Biology:Abortive flower
Abortion in flowers and developing fruits is a common occurrence in plants.[1]
An abortive flower[2] is one that possesses stamens but has an underdeveloped or absent pistil, preventing it from developing into fruit.[3] This phenomenon can occur naturally due to developmental, genetic, or environmental factors. Abortive flowers are often sterile or non-functional in reproduction, though they may still play ecological roles.
Sexual reproduction in flowering plants typically requires both male (stamens) and female (pistils) organs, though many species produce unisexual flowers or rely on cross-pollination. When the pistil fails to develop properly, pollination cannot lead to fertilization, resulting in reproductive failure and fruit abortion. Studies have also shown that hermaphroditic or bisexual flowers tend to exhibit higher rates of fruit abortion compared to unisexual flowers, possibly due to resource allocation conflicts or selective fertilization pressures.[4][5]

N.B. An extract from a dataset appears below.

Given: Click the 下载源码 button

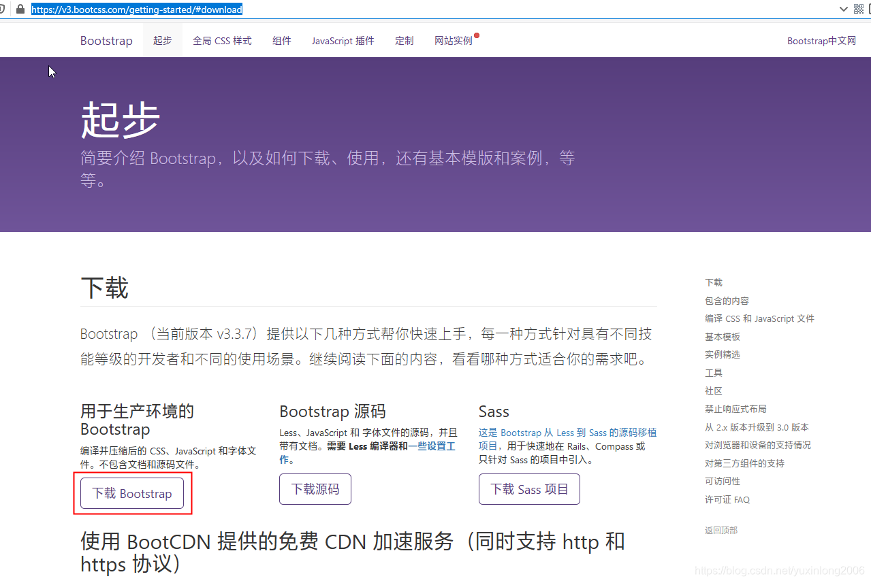Looking at the screenshot, I should tap(315, 488).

Illustrative examples include species affected by Trichilogaster acaciaelongifoliae, a gall-forming wasp that causes extensive floral abortion in invasive Australian wattles.

Causes of fruit & flower abortion
Flower abortion may occur due to one or more of the following causes:
- Resource limitations: When resources like water, nitrogen, or phosphorus are limited, plants may abort flowers or young fruits to conserve energy for survival or to support fewer but more viable offspring.[6][7]

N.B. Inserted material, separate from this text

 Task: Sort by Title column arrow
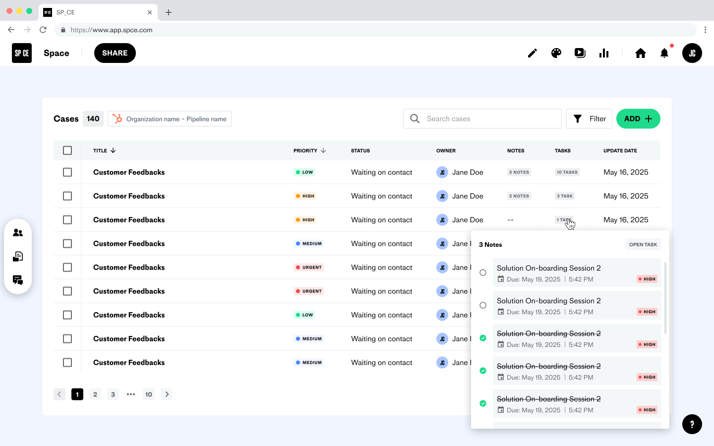(x=113, y=151)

- Pollination failure: Flowers that fail to receive adequate or compatible pollen often abort prior to fruit set.[1]
- Genetic or hormonal regulation: Some species naturally produce excess flowers, only a subset of which develop into fruits. Hormones such as auxins and cytokinins play key roles in this selective abortion.[8]
- Environmental stress: Extreme heat, drought, or other abiotic stressors can induce flower or fruit abortion.[9]

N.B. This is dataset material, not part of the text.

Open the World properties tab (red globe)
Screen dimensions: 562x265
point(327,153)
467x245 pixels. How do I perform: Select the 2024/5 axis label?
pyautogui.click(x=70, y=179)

- Pest and pathogen activity: Certain insects and pathogens can disrupt flower developments, either directly (through damage) or indirectly (by manipulating plant hormones).[10]
- Sexual expression: In dioecious or subdioecious plants, individuals may bear non-functional or abortive flowers of the opposite sex or hermaphroditic flowers with aborted pistils.[11]
Notable examples of abortion in plants
Several plant species or associated organisms exhibit noteworthy patterns of flower or fruit abortion:
- Aucuba japonica (Japanese laurel): Commonly displays male flowers with fully developed stamens and abortive female parts. Many cultivated varieties are male and require a female plant for berry production.[12]
- Urginea nagarjunae: A rare species in India, it exhibits flower abortion patterns likely tied to ecological stress or reproductive strategy.[13]
- Trichilogaster acaciaelongifoliae: This wasp parasitizes Acacia longifolia flowers, inducing galls that cause complete abortion of reproductive structures, aiding in biological control of this invasive species.[14]
- Subdioecy in plants: Many species like Silene acaulis and Hebe subalpina exhibit intermediate sexual systems where abortive floral organs play a role in sex expression and evolution.[15]
See also
References
- ↑ 1.0 1.1 Bawa, K. S.; Webb, C. J. (1984). "Flower, Fruit and Seed Abortion in Tropical Forest Trees: Implications for the Evolution of Paternal and Maternal Reproductive Patterns". American Journal of Botany 71 (5): 736–751. doi:10.2307/2443371. ISSN 0002-9122. https://www.jstor.org/stable/2443371.
- ↑ Smith, Arma Anna (1896). "Abortive Flower Buds of Trillium". Botanical Gazette 22 (5): 402–403. doi:10.1086/327429. https://www.biodiversitylibrary.org/part/222680.
- ↑ "Websters Dictionary 1828 - Webster's Dictionary 1828 - Abortive" (in en-US). https://webstersdictionary1828.com/Dictionary/abortive.
- ↑ Burd, Martin (1998). ""Excess" Flower Production and Selective Fruit Abortion: A Model of Potential Benefits". Ecology 79 (6): 2123–2132. doi:10.2307/176715. ISSN 0012-9658. https://www.jstor.org/stable/176715.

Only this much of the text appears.